WORK TO DO: Please filter the rows below and keep only the lines that contain the string "Given", matched with the same capitalization.

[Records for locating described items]
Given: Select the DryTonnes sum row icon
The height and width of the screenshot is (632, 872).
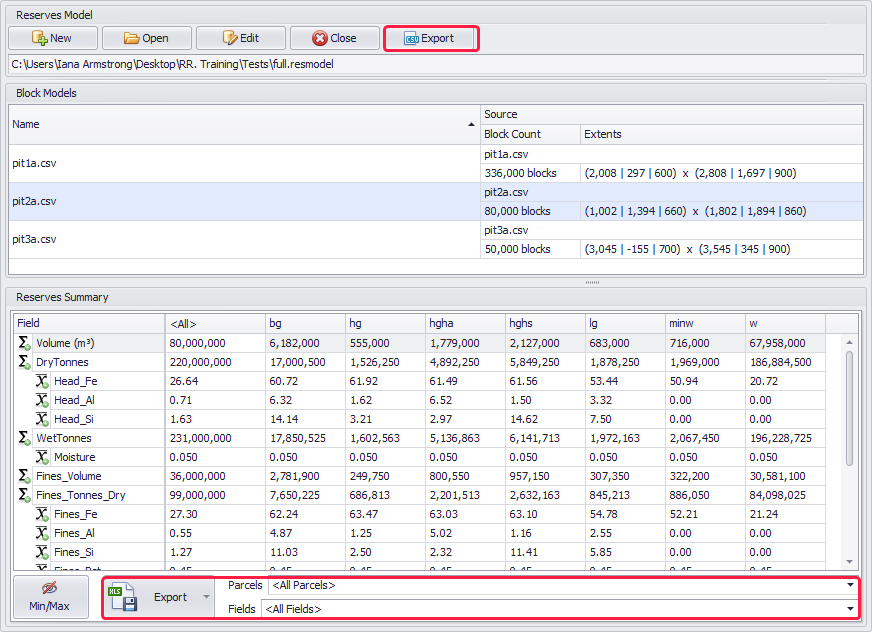Looking at the screenshot, I should point(24,362).
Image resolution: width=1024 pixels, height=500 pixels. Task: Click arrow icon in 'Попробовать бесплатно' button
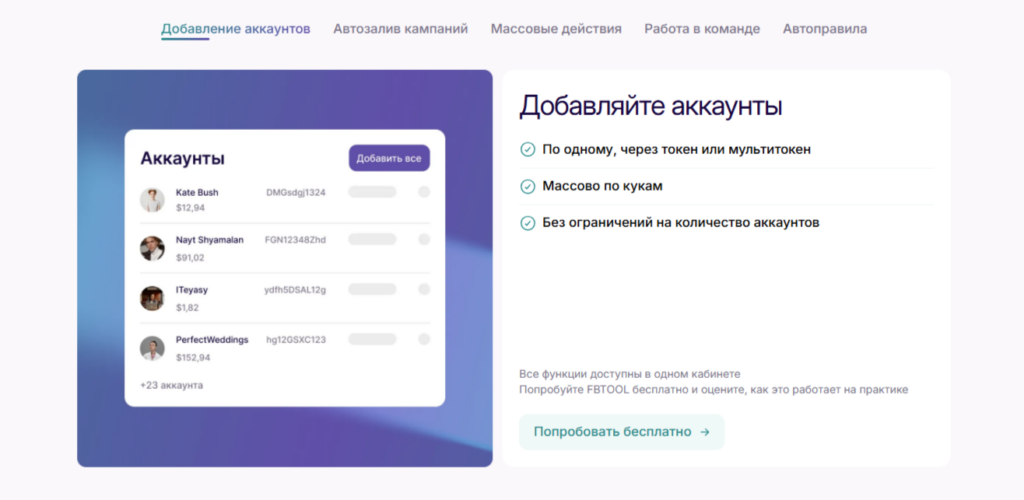704,432
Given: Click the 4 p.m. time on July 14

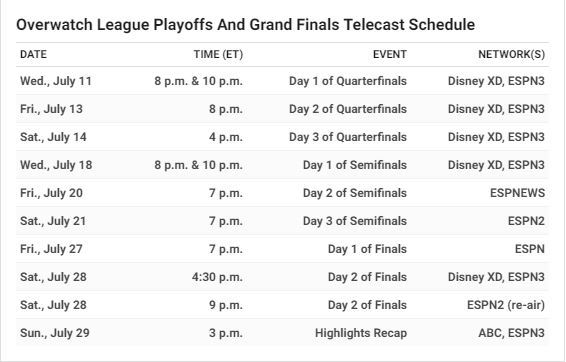Looking at the screenshot, I should pyautogui.click(x=226, y=137).
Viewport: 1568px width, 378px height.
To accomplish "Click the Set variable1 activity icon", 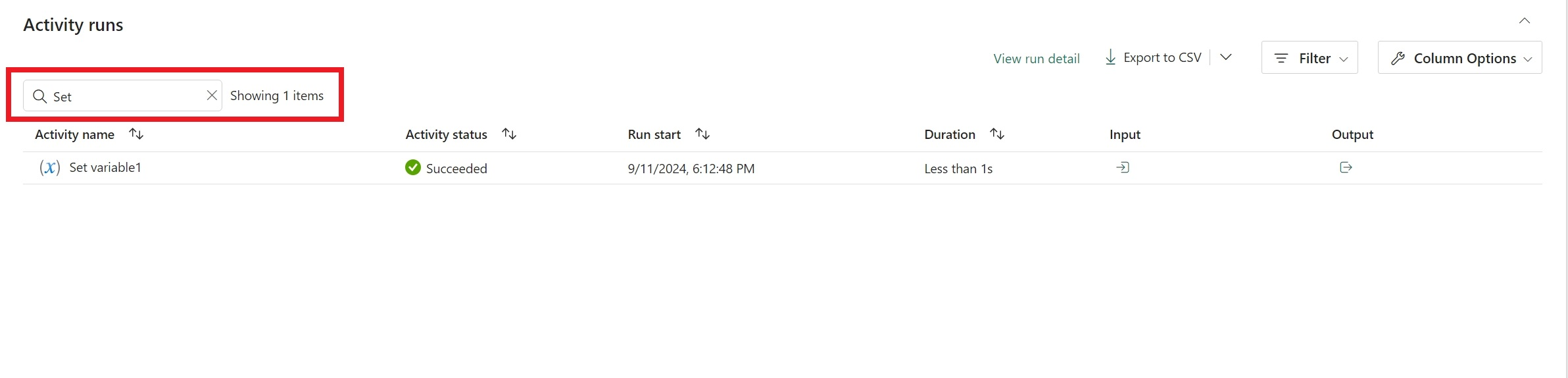I will 50,168.
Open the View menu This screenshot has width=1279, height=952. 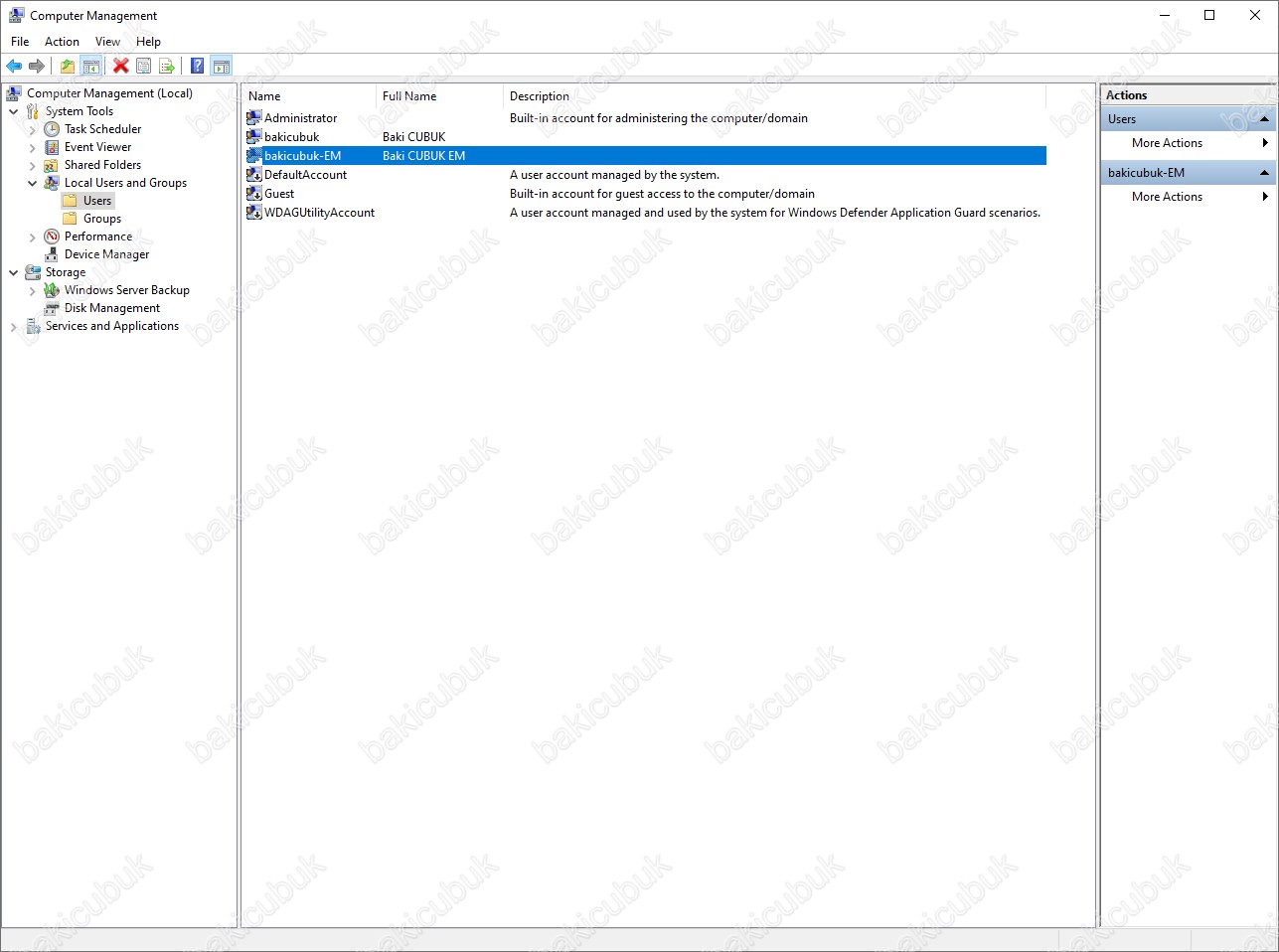point(107,42)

SOLVED PROBLEM:
Given: Select the DryTonnes sum row icon
Given: Click the 4 p.m. time on July 14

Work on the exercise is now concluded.